Work instruction. The output is the lines below from the one with "Click the Embryo" through the one with "Image resolution: width=792", both included, printed exactly and with no other line.

Collected data entries.
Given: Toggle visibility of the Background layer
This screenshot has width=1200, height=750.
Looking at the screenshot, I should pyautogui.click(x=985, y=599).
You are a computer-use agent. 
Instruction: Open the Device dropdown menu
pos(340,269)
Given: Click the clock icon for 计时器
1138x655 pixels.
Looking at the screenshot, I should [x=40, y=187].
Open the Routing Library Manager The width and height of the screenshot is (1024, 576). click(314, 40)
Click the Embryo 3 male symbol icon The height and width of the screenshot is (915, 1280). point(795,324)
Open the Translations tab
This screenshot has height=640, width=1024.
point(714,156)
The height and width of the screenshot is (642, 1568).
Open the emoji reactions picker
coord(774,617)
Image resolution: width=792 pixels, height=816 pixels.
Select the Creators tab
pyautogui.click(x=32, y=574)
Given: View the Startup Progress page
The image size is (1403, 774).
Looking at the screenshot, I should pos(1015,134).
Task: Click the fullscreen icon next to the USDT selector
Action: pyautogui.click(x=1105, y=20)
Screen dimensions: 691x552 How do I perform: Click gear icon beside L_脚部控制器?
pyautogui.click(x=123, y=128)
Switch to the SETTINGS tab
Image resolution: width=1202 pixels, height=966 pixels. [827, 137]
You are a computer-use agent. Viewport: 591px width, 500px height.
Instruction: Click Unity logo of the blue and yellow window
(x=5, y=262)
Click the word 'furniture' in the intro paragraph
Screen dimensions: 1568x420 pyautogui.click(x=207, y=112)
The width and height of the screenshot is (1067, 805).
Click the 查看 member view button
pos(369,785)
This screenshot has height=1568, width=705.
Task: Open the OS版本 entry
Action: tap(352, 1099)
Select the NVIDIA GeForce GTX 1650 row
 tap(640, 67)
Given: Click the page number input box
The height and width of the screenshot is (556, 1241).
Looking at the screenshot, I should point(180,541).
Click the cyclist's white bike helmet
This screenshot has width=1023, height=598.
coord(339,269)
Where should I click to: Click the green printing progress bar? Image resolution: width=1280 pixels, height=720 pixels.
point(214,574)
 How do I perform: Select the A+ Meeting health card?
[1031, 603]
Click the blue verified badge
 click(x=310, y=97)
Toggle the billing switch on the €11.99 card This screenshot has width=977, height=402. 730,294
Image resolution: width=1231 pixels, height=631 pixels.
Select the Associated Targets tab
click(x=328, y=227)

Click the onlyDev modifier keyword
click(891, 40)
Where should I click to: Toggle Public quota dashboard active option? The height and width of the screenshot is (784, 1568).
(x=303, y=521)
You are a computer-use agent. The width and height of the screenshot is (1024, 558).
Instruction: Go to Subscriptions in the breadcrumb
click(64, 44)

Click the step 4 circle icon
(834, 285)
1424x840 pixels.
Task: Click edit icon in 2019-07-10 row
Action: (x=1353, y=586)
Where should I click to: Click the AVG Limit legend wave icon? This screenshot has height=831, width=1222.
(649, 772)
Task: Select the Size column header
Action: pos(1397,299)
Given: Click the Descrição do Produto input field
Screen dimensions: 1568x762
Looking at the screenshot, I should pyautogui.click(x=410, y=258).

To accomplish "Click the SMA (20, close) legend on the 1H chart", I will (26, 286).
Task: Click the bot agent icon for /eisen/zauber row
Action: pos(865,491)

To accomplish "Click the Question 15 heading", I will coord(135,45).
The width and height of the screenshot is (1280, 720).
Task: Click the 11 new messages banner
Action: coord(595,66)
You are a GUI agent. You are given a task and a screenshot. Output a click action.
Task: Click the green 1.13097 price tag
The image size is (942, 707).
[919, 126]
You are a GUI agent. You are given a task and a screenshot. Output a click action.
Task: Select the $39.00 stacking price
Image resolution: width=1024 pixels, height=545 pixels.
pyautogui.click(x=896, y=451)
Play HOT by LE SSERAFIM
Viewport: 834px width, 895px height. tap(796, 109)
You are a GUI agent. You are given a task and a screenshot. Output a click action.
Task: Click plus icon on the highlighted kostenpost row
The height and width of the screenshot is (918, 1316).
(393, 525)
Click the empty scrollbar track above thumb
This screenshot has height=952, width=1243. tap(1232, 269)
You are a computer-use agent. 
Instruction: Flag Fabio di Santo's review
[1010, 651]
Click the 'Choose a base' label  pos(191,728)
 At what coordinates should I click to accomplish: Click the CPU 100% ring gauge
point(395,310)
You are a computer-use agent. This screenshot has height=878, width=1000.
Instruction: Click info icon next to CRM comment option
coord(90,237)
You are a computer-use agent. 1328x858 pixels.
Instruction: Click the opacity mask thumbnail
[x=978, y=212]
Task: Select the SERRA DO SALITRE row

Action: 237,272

Task output.
Click the Embryo 3 male symbol icon The height and width of the screenshot is (915, 1280). point(795,324)
Open the Translations tab
This screenshot has height=640, width=1024.
point(714,156)
The height and width of the screenshot is (642, 1568).
Open the emoji reactions picker
coord(774,617)
Image resolution: width=792 pixels, height=816 pixels.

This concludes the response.